• PASSAGE TO READ
====================

How much do parents’ assets affect FAFSA? Parental assets may have some impact on financial aid eligibility, depending on the type of asset, but significantly less impact than student-owned assets.
Need some help paying for college? The first thing you need to do is to file your Free Application for Federal Student Aid (FAFSA). Worried that you won’t qualify for aid? Even parents and students who have some savings may still be eligible. Colleges and universities use the information from your FAFSA and federal tax return to calculate your Expected Family Contribution (EFC). However, not all funds are treated equally.
Read on to get a better idea about how much you might be eligible for!
FAFSA and Assets: What does FAFSA Look at?
It’s important not to declare unnecessary assets on your FAFSA form, as this error could cost you dearly in financial aid. Knowing which assets are counted by FAFSA and which are not may also allow you to shelter your assets in order to maximize financial aid eligibility.
What affects FAFSA when it comes to assets held by either the student or their parents:
- Equity in investment real estate (but not your primary residence)
- Cash in savings/other bank accounts
- UGMA/UTMA accounts
- Certain types of businesses, such as those with 100 or more employees, or part-ownership of businesses that are not majority owned and controlled by the family
- Stocks and bonds
- Mutual fund assets
- The value of 529 plans and Coverdell ESAs
- Cash gifts to students, which are counted as student income
Assets that are not counted by FAFSA when determining your EFC include:
- 401(k) and Roth and traditional IRA accounts (though withdrawals from Roth IRA accounts will be counted as untaxed income)

====================

• DATA LINES
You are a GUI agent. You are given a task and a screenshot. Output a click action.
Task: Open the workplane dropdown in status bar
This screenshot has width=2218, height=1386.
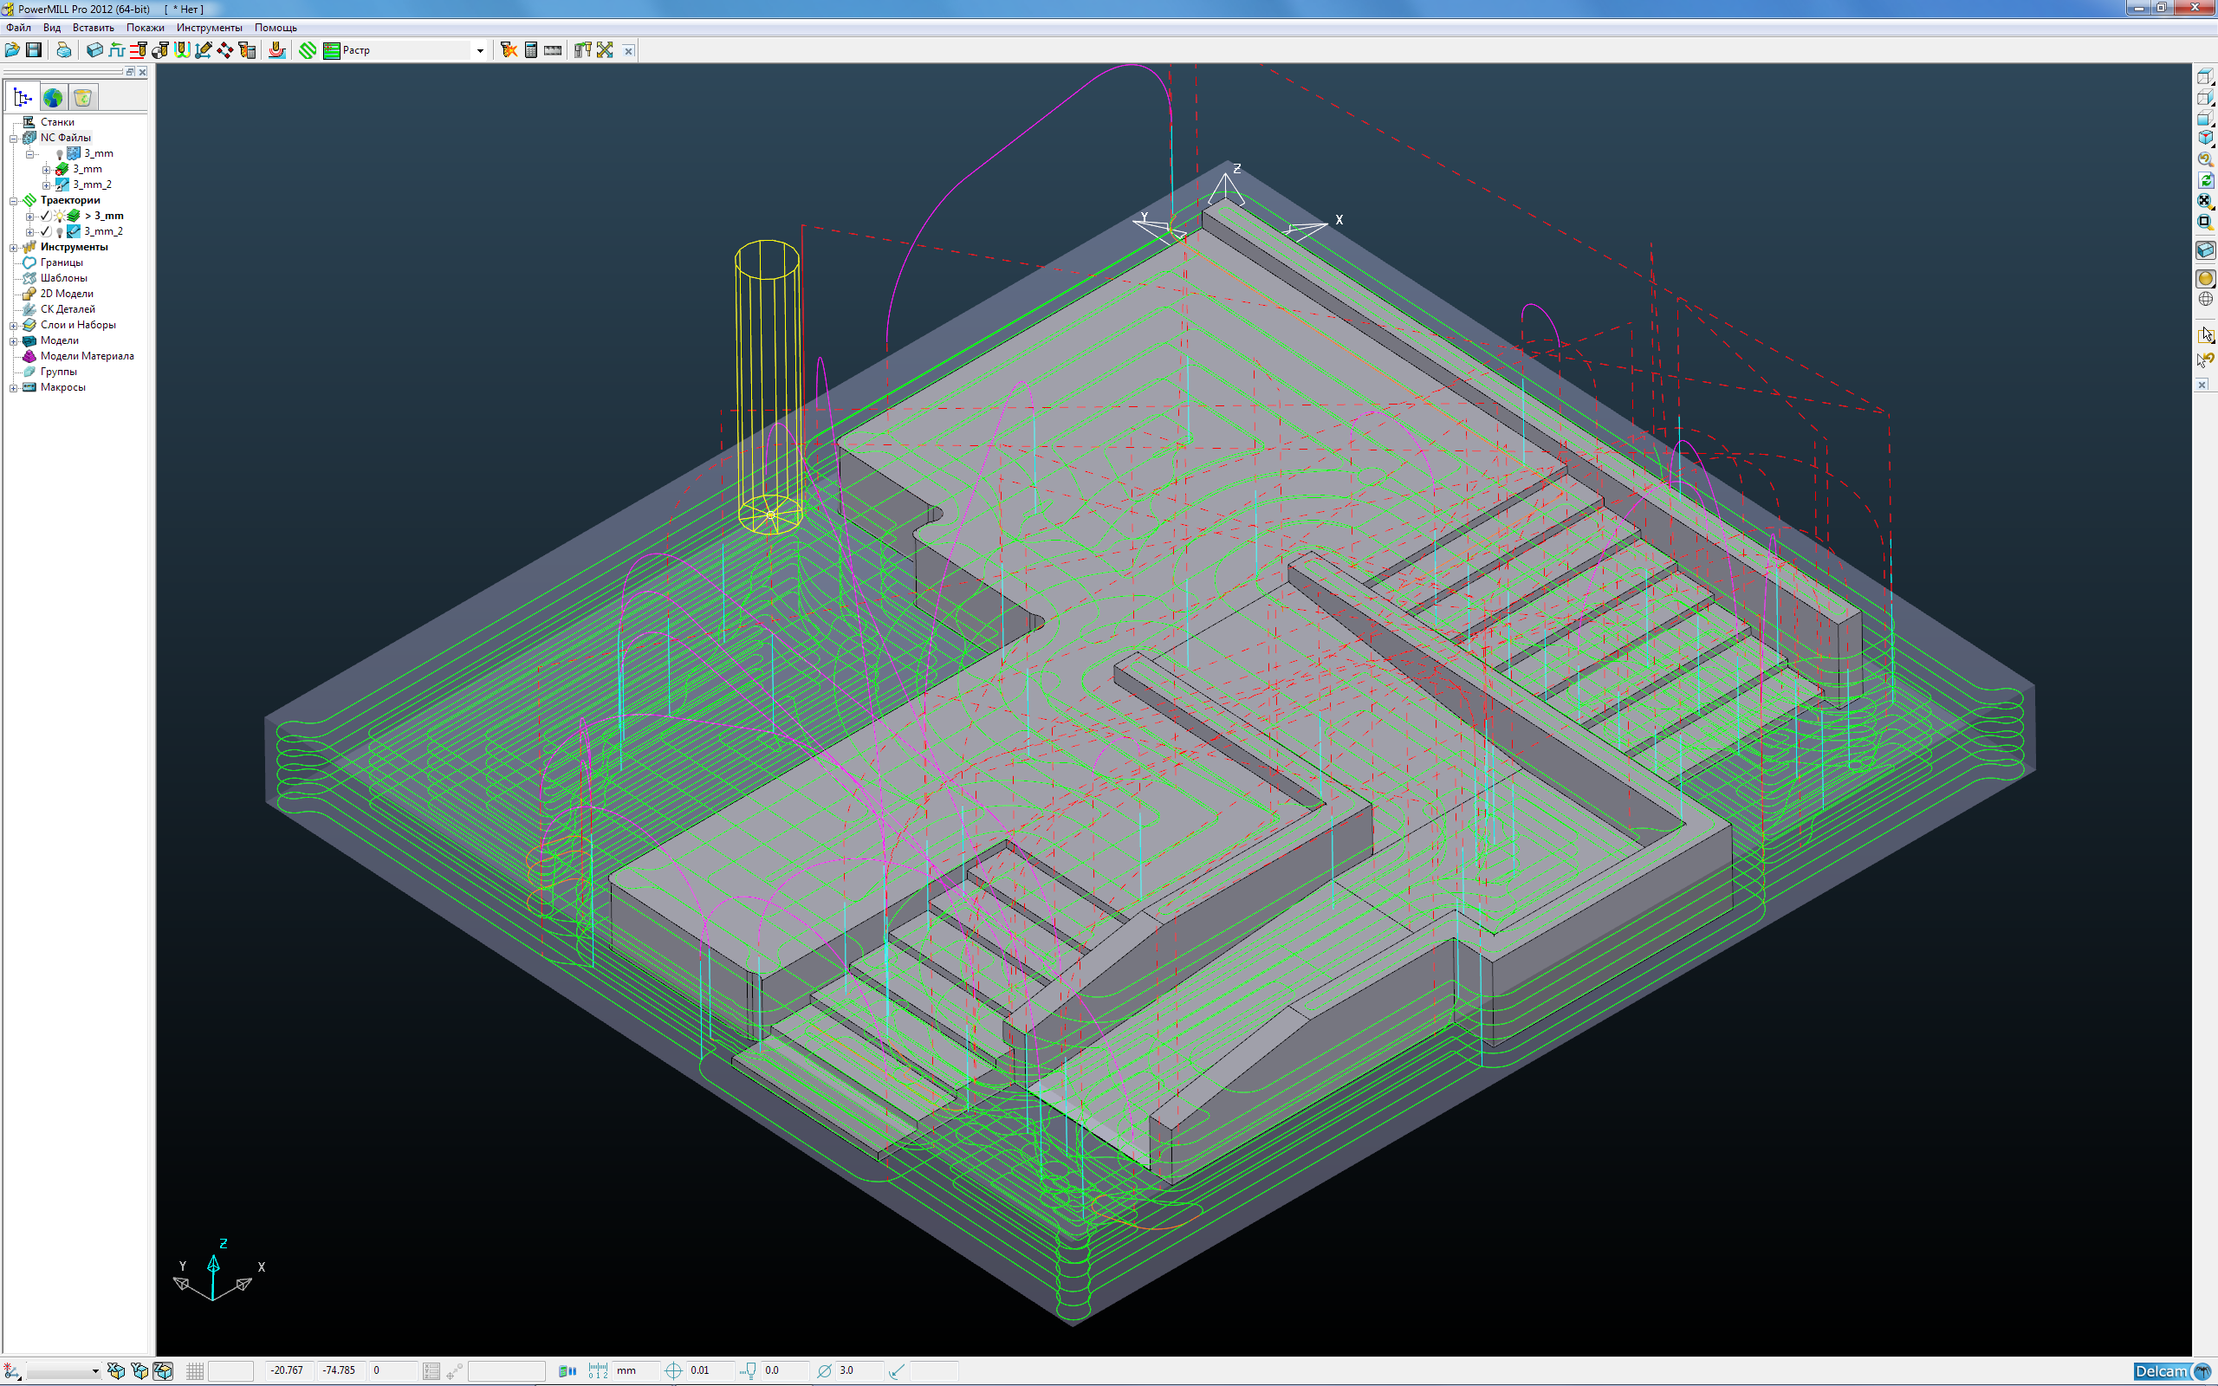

====================

• DIRECTIVES
(A) Please answer these from the FAFSA and assets text:
(i) What do colleges calculate from the FAFSA information and the federal tax return?
(ii) Which real estate is left out of the investment real estate that counts?
(iii) How are cash gifts to students counted?
(B) Shorten the paragraph of the FAFSA and assets text that begins "Need some help paying for college?" and keep its main facts.
(C) Resume the FAFSA and assets text after its last line.

• ANSWERS BELOW
(A)
(i) The Expected Family Contribution (EFC).
(ii) Your primary residence.
(iii) As student income.

(B) To get help paying for college, first file the Free Application for Federal Student Aid (FAFSA). Families with some savings may still qualify. Colleges use the FAFSA and the federal tax return to calculate the Expected Family Contribution (EFC), but not all funds are treated equally.

(C)
- Cash values of whole life insurance policies and qualified annuities
- SIMPLE, KEOGH, and pension plans
Do Parents’ Assets Affect Financial Aid?
Both parent and student-owned assets can have an impact on financial aid eligibility. However, generally-speaking, parent assets have a more limited impact because parents are expected to contribute a smaller proportion of their wealth to pay for their child’s college education. The EFC assumes parents should use up to 5.64% of their unprotected assets (those assets counted by FAFSA) to help their child pay for college. Furthermore, the FAFSA formula protects a portion of parents’ non retirement assets, so these may have even less of an impact.
This also depends on the type of asset. For example, real estate investments, UGMA/UTMA accounts, mutual fund assets, and 529 plans can reduce the amount of aid you’re eligible for, while protected parent assets like 401(k) and Roth IRA accounts will not have any impact. You may also be wondering if your parents’ savings account will affect your financial aid, yes it may, as cash savings are also counted on FAFSA when calculating your EFC.
How Much do Student Assets Affect FAFSA?
Do student assets affect FAFSA? Generally speaking, yes.
In fact, students are expected to contribute a higher proportion of their assets, up to 20%, to pay for their own college education. Therefore, student assets typically can have a greater impact on financial aid eligibility than their parents’ assets.
7 Common Assets and How They Affect Financial Aid Eligibility
1. Retirement accounts
- The good news: The value of your 401(k) and Roth and traditional IRA accounts are not counted at all when determining your EFC.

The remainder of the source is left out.